А вот босая работница, ступая уверенно и быстро, несет через барский двор на кухню петуха, головою назад и плотно зажав его под мышку.

Я пересказал два случайно припомнившихся мне изображения из «Воскресения» Л. Толстого. Отчего эти обычнейшие из схем в словах художника стали прекрасными? Кажется, Толстой только и сделал, что лаком покрыл кусочек пошлейшего из миров, а между тем для меня это уже не только особый мир, но и мой мир, — мало того, это — самая подлинная часть того мира, который нельзя было ни создать, ни понять, ни любить, если бы меня не было на свете.

Теперь откроем «Иуду».

Затолклись, захлопали, застучали другие голоса — точно развязал кто-то мешок с живыми, звонкими голосами, и они попадали оттуда на землю, по одному, по два, целой кучей. Это говорили ученики. И покрывая их всех, стукаясь о деревья, о стены, падая на самого себя, загремел решительный и властный голос Петра.

Вот Иуда смотрит в окно караульни на поругание Учителя:

Поднялся сильный хохот, и Иуда так же улыбнулся — точно чья-то сильная рука разодрала ему рот. Это был обманут рот Иуды.

Вот Иуда перед распятым:

…какое подлое сердце у Иуды! Он держит его рукою, а оно кричит: осанна, так громко, что вот услышат все. Он прижимает его к земле, а оно кричит: осанна, осанна!

Здесь перед нами прием творчества, как раз обратный тому, которым мы любуемся у Толстого.

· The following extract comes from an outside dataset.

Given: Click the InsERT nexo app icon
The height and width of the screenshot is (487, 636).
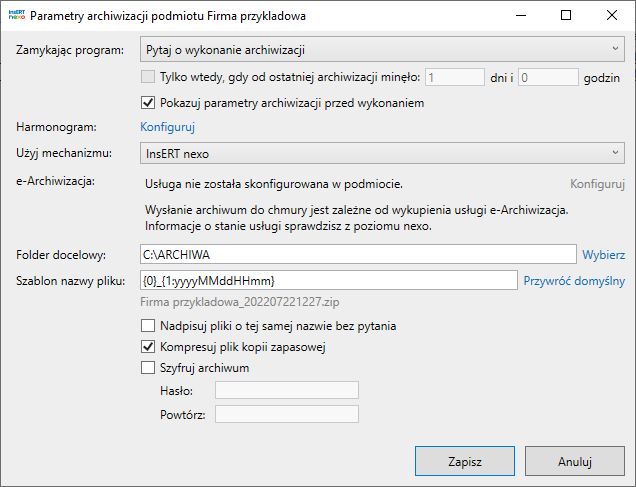Looking at the screenshot, I should [x=16, y=16].
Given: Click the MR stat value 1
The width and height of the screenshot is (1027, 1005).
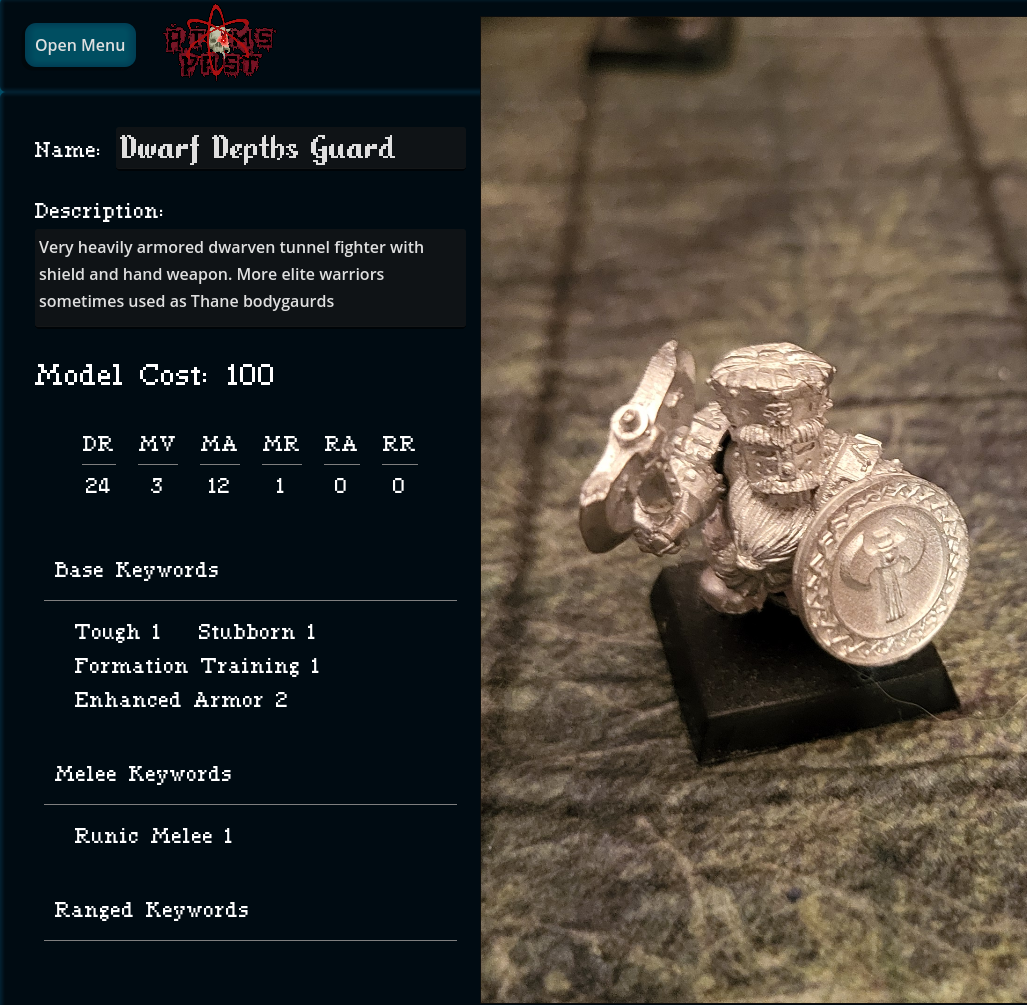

Андреев не бережет, а напротив, с особой радостью рушит привычности, а взамен заставляет меня искать в мире новых сцеплений и слитий, наподобие тех, которые так прихотливо слагаются вокруг меня вечером из отовсюду нахлынувших теней.

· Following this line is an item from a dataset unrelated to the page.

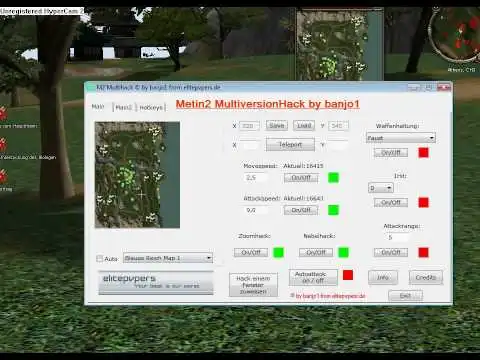
Task: Click the green Attackspeed status indicator
Action: [x=333, y=210]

Иуда весь создан из разрушенных привычностей и не слитых даже, а только уродливо сцепившихся впечатлений. Оба глаза, обе половины лица живут у Иуды по-своему, рука его давит к земле сердце, а чья-то другая рука разжимает в улыбку его обманутый рот. Когда Иуда движется, у него будто целый десяток ног, а ночью мятежные сны, чудовищные грезы и безумные видения на части раздирают его бугроватый череп.

Слушая Христа, Иуда забрал в железные пальцы всю душу, а внезапно вырванный из задумчивости приливом тревоги, восторга и ожидания, он

вздрогнул от испуга, и все у него: глаза, руки и ноги, точно побежало в разные стороны — как у животного, которое внезапно увидело над собою глаза человека.

Но еще страшнее любовь Иуды, о которой пророчит уродливая жадность осьминога: огромные глаза, десятки жадных щупальцев, притворное спокойствие — и раз! — обнял, облил, раздавил и высосал, ни разу не моргнувши огромными глазами.

И поистине страшен Иуда при первом появлении своем из небытия, из одной возможности.

Эта грязная волосатая нагота, эти мокрые поцелуи и липкие объятия, эта серая груда тела, из которой в тревожных сумерках вдруг высунутся и побегут куда-то руки и ноги, эти мысли-камни в затылке и, наконец, это молчание, столь безнадежно глухое и не отзывчивое, что перед ним казалась бы правдою и светом самая ложь, сказанная человеческим языком, — все эти животности, часто не только не оскорбительные, но даже не приметные для нашего тупого или рассеянного восприятия, накопляясь в нежной душе художника, создали там муку, безобразие и неразрешимость Иуды, т. е. нашу муку, наше безобразие и нашу неразрешимость.